**Problem to work on**
Return exactly the lines from the one containing "Screen dimensions: 1037x387" through the last line of the records below, both included, and leave out any pictures.

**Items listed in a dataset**
((
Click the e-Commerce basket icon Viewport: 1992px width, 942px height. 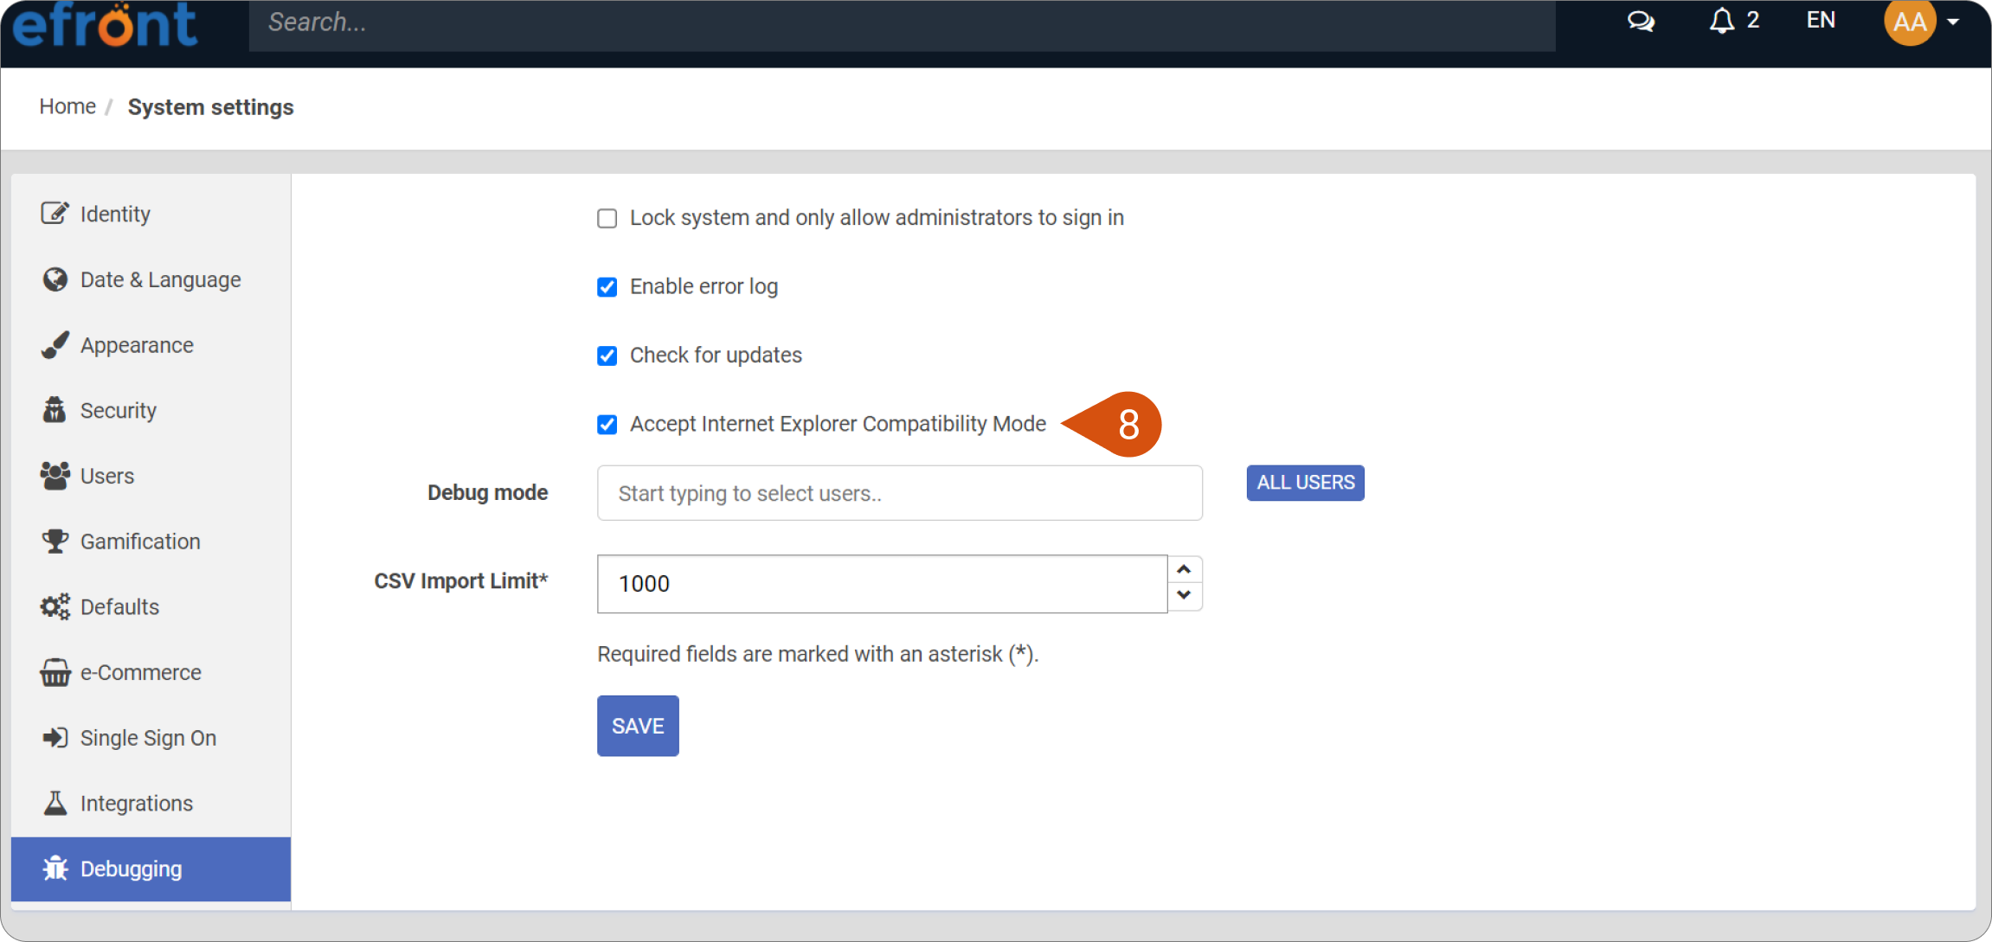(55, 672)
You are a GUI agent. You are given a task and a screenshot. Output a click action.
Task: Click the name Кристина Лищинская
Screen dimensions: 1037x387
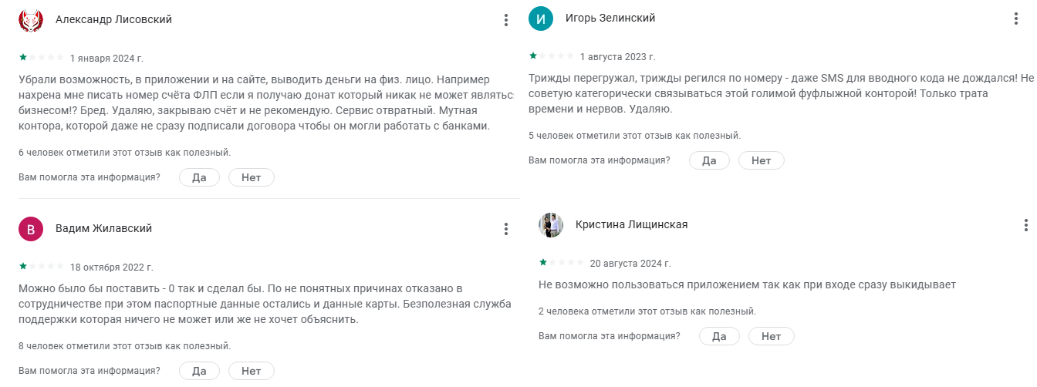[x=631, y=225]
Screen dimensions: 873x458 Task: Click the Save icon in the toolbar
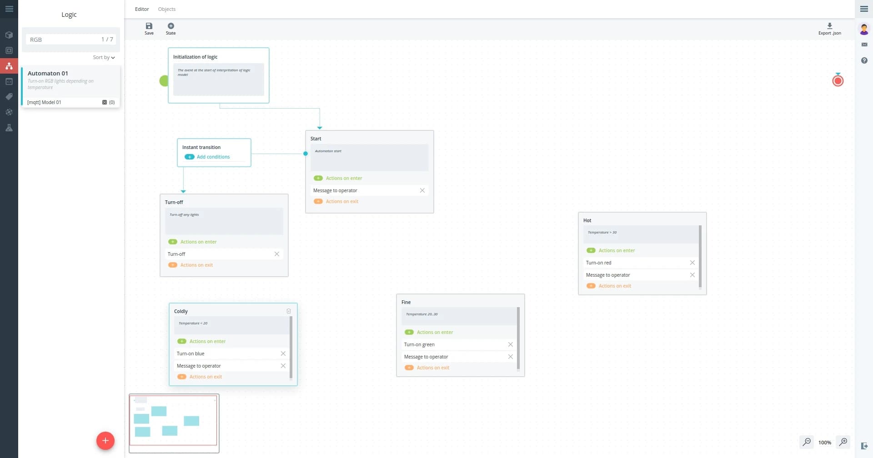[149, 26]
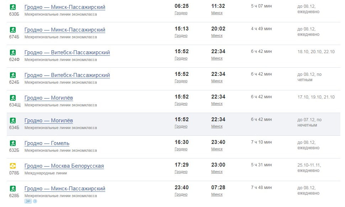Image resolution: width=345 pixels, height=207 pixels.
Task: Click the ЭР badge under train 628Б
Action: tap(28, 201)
))
**Result below**
Screen dimensions: 1037x387
[x=631, y=225]
Screen dimensions: 873x458 Task: Click the Save icon in the toolbar
[149, 26]
Image resolution: width=345 pixels, height=207 pixels.
Task: Click the ЭР badge under train 628Б
Action: tap(28, 201)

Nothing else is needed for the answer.